-------- Available records --------
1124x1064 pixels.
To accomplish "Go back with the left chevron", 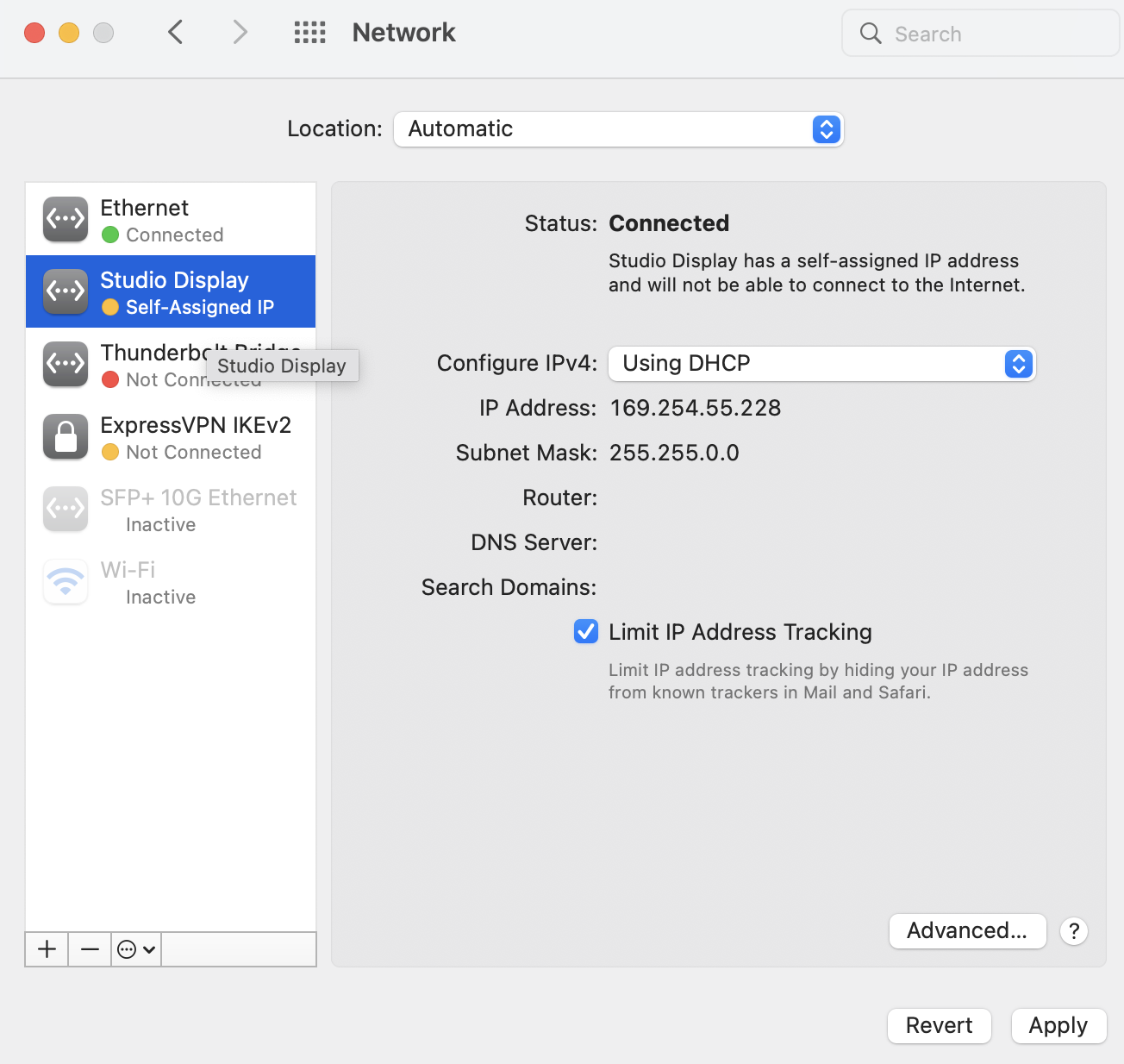I will pos(176,33).
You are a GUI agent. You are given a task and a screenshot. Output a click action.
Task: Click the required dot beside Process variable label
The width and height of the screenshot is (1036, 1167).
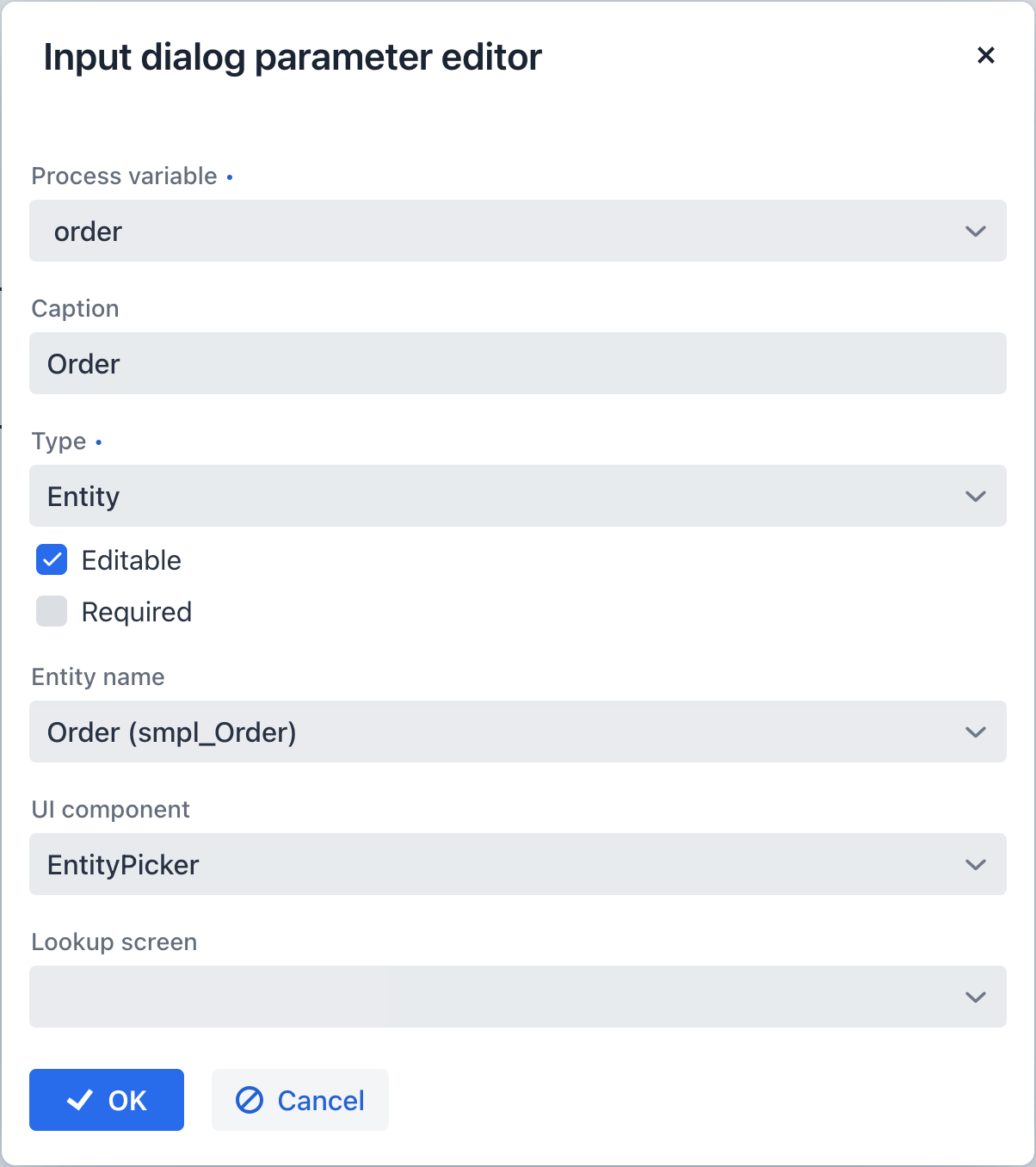point(230,176)
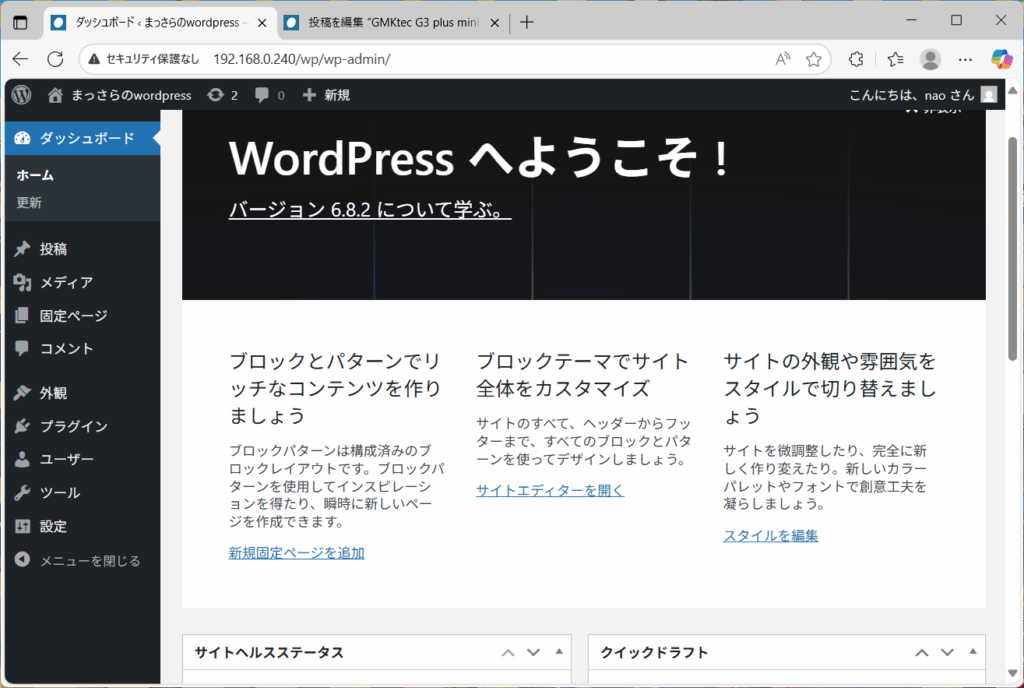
--------
◆ The problem
Every line from the one containing "The width and" through the end of the entries above is to be copied exactly; pictures are to be left out.

◆ Output
The width and height of the screenshot is (1036, 1167).
point(230,176)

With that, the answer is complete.